To be honest, I bring a laptop to meetings when I think I need to do a lot of writing, but I'd rather not. I'm a quick typist, so too often when I am in typing cruise mode the words go in the ears and out the fingers without engaging the brain. Laptop-induced notes go on for pages and pages and have been prescribed as a natural sleep aid. Afterwards, if I do look at the notes, it's as if I wasn't at the meeting at all: "We agreed to do what?"

My meeting recording device of is the Pilot G2 retractable rollerball pen (blue, not black, green or purple). I love that pen. I use it to scribble notes, record main ideas, recall people to contact, and connect disparate parts of the meeting with a shorthand of circles, arrows, stars and checks that make sense to me and mystifies my HP neighbors. Because the notes are cryptic and, ok, sometimes a little messy, I transfer them to other sheets and notes by the end of the day. That's a newspaper reporter habit: review the notes while they are still fresh. When that's done, I staple the translation to the original. Mission accomplished.

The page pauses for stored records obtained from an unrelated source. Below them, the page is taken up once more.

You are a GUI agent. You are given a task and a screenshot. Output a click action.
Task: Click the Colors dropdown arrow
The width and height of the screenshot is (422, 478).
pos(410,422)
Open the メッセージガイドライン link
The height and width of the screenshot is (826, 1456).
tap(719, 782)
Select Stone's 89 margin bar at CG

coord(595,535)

I find that handwritten notes engage the brain at a deeper level than do typed notes. The action of picking up a pen and decoding information into the hieroglyphics we call letters creates active neural pathways where learning and retention circle about. The best, most effective learning travels through active neurons, not those who have put up their toes for the night. This summer, I read that players of the Cleveland Browns were given e-tablets in training camp for play books and for film study, but those e-fads were banned from meeting rooms by first-year head coach Mike Pettine. Instead at each seat lay the old-fashioned pencil and paper. Pettine told the Wall Street Journal, "To write is to learn. When you write stuff down, you have a much higher chance of it getting imprinted on your brain"

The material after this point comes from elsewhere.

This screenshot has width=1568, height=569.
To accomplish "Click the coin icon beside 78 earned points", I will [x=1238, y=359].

Coaches know this. Teachers know this. Even those in my meeting of the day knew this if they gave the notion an unplugged moment of thought. That is why a best practice is to encourage and plan for notebooks and notetaking in the classroom rather than passive input through a keyboard. Technology works in many classroom activities, but note taking is not one of them. Not if the purpose of the presentation is to actually learn something. Of course in meetings, it's usually just toes up.